$$
\newcommand{\mat}[1]{\boldsymbol {#1}}
\newcommand{\mattr}[1]{\boldsymbol {#1}^\top}
\newcommand{\matinv}[1]{\boldsymbol {#1}^{-1}}
\newcommand{\vec}[1]{\boldsymbol {#1}}
\newcommand{\vectr}[1]{\boldsymbol {#1}^\top}
\newcommand{\rvar}[1]{\mathrm {#1}}
\newcommand{\rvec}[1]{\boldsymbol{\mathrm{#1}}}
\newcommand{\diag}{\mathop{\mathrm {diag}}}
\newcommand{\set}[1]{\mathbb {#1}}
\newcommand{\norm}[1]{\left\lVert#1\right\rVert}
\newcommand{\pderiv}[2]{\frac{\partial #1}{\partial #2}}
\newcommand{\bb}[1]{\boldsymbol{#1}}
$$

# CS236781: Deep Learning
# Tutorial 5: Optimization

## Introduction

In this tutorial, we will cover:  **TODO**

- Backpropagation
- Optimization
- Automatic differentiation
- PyTorch backward functions
- Bi-level differentiable optimization

In [3]:
# Setup
%matplotlib inline
import os
import sys
import time
import torch
import matplotlib.pyplot as plt

In [4]:
plt.rcParams['font.size'] = 20
data_dir = os.path.expanduser('~/.pytorch-datasets')
device = torch.device('cuda' if torch.cuda.is_available() else 'cpu')

## Theory Reminders

## Descent-based optimization

As we have seen, training deep neural network is performed iteratively using descent-based optimization.

The general scheme is,

1. Initialize parameters to some $\vec{\Theta}^0 \in \set{R}^P$, and set $k\leftarrow 0$.

______

- [REQUIREMENT 1]: Output the entries from the first line through the line containing "Keg Beers (1103, 333)" as a JSON list of strings, one string per line and no blank lines.

Element and text location data
______

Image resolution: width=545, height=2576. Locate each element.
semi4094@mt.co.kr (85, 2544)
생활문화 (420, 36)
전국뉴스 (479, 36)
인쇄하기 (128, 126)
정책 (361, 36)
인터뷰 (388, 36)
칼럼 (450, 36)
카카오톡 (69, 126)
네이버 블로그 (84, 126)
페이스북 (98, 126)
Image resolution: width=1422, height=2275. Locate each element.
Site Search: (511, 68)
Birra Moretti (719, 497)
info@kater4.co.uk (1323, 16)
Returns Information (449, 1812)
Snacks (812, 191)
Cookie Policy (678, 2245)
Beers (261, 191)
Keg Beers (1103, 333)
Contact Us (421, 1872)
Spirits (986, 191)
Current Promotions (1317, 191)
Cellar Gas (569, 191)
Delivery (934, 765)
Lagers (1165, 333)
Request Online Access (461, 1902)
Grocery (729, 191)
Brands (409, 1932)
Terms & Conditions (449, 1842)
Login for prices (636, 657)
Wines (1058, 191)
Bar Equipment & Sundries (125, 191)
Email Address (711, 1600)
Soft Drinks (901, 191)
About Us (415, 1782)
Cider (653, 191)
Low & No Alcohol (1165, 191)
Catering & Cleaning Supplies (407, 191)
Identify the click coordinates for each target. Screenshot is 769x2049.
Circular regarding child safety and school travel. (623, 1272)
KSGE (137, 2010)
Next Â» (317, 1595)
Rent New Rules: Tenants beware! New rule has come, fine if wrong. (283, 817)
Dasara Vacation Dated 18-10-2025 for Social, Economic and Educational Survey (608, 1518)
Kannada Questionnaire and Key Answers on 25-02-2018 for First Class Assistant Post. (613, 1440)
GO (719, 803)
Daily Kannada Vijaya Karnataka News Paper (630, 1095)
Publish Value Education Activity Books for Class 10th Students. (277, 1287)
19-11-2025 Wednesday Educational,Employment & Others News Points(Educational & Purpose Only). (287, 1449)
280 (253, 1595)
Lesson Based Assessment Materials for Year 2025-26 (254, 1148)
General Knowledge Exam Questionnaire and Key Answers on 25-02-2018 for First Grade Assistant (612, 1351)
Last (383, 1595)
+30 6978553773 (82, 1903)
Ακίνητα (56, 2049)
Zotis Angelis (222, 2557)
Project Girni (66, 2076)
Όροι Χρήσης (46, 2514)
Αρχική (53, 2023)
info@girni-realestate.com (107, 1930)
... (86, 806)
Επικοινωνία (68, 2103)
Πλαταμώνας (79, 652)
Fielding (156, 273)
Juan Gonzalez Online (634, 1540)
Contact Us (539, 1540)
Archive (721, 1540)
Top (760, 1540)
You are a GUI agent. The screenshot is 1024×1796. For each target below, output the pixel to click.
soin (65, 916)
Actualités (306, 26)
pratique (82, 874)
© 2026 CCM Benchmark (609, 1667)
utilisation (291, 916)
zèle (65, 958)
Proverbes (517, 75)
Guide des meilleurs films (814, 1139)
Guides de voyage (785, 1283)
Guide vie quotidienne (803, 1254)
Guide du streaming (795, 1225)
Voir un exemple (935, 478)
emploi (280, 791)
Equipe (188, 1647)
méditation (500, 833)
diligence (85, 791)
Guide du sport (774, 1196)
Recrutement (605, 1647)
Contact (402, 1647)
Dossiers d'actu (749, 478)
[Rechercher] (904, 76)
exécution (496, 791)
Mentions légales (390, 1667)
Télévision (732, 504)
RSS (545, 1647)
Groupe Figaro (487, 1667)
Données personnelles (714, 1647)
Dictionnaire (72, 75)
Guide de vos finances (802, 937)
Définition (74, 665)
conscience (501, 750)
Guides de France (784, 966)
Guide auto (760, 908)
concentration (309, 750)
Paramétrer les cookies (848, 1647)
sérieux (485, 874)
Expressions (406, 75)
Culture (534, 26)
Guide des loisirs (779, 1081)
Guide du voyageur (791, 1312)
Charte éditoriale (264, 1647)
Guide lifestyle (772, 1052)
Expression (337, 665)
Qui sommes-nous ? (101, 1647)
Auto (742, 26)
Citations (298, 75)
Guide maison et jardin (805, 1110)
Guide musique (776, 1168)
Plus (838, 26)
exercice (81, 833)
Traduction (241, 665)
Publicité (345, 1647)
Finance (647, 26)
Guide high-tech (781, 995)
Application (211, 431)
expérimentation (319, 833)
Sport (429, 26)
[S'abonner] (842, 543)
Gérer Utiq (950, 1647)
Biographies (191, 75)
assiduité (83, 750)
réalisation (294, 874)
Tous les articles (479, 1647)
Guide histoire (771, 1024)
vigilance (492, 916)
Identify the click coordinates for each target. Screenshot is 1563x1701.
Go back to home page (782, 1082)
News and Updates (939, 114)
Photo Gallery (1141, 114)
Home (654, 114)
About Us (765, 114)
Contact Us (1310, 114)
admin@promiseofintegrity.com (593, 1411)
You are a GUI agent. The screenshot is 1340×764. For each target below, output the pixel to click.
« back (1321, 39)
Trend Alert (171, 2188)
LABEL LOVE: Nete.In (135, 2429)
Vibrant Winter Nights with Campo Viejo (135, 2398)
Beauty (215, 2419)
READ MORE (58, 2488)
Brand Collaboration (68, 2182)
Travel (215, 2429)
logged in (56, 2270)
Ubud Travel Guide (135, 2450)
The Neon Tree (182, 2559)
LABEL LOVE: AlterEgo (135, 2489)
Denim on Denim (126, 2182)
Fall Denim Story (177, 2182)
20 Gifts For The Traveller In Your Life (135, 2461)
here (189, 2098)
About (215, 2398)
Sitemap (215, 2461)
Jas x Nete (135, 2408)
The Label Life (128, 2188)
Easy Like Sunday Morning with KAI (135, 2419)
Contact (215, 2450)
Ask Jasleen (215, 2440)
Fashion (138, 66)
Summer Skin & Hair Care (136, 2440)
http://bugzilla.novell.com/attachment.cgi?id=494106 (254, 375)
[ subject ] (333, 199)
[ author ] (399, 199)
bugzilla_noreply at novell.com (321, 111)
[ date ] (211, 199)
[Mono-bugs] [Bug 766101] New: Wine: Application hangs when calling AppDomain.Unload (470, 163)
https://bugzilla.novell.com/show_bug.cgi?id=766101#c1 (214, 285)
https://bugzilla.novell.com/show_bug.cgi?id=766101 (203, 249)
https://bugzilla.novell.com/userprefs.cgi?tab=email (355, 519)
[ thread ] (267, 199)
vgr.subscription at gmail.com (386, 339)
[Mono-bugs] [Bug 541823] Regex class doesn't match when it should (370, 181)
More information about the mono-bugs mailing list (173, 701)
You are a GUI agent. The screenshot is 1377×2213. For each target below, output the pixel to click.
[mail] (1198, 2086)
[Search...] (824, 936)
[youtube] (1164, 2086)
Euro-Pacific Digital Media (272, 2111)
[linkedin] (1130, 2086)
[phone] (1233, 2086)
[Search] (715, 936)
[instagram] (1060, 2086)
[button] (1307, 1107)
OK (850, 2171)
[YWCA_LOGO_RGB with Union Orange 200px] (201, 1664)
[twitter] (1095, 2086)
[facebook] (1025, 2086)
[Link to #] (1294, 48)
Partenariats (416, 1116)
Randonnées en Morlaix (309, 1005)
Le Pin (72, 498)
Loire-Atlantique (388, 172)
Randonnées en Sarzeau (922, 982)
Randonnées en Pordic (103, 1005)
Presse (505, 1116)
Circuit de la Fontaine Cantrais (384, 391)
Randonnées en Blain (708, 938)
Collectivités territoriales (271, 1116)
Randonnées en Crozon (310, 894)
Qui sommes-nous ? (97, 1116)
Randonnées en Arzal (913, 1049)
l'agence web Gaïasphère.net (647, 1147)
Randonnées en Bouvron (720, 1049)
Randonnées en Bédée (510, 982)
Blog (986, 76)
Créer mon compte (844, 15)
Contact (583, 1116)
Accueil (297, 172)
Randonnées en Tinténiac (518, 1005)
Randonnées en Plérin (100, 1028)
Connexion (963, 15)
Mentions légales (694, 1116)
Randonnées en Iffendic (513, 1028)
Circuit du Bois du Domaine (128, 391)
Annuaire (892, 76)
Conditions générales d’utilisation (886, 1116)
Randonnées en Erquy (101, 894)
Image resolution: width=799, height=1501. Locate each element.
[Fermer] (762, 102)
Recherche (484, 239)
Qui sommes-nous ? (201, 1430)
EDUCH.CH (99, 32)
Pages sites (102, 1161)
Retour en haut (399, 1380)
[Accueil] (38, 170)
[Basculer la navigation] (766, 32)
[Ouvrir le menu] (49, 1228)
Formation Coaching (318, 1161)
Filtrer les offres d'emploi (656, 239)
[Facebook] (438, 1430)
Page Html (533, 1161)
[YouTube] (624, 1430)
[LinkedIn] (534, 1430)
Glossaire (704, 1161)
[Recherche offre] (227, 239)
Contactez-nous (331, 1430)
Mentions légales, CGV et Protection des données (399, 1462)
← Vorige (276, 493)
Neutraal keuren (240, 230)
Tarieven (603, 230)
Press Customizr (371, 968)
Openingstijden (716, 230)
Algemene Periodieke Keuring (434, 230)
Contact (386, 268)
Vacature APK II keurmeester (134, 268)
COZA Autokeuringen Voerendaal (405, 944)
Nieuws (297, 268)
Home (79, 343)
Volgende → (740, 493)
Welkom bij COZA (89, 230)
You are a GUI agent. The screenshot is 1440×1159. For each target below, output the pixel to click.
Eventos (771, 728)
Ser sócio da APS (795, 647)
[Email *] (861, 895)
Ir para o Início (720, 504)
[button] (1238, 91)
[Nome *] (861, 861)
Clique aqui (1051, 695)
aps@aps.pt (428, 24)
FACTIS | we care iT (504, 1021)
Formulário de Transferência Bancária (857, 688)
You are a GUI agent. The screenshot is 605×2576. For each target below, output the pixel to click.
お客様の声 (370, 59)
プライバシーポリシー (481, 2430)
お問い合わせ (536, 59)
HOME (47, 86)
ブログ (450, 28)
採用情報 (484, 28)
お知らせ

______

- [REQUIREMENT 2]: From the deep learning tutorial, reproduce the passage from "device = torch.device('cuda'" to "using descent-based optimization." word for word.

- [FULL OUTPUT 1]:
[
  "Image resolution: width=545, height=2576. Locate each element.",
  "semi4094@mt.co.kr (85, 2544)",
  "생활문화 (420, 36)",
  "전국뉴스 (479, 36)",
  "인쇄하기 (128, 126)",
  "정책 (361, 36)",
  "인터뷰 (388, 36)",
  "칼럼 (450, 36)",
  "카카오톡 (69, 126)",
  "네이버 블로그 (84, 126)",
  "페이스북 (98, 126)",
  "Image resolution: width=1422, height=2275. Locate each element.",
  "Site Search: (511, 68)",
  "Birra Moretti (719, 497)",
  "info@kater4.co.uk (1323, 16)",
  "Returns Information (449, 1812)",
  "Snacks (812, 191)",
  "Cookie Policy (678, 2245)",
  "Beers (261, 191)",
  "Keg Beers (1103, 333)"
]

- [FULL OUTPUT 2]:
device = torch.device('cuda' if torch.cuda.is_available() else 'cpu')

## Theory Reminders

## Descent-based optimization

As we have seen, training deep neural network is performed iteratively using descent-based optimization.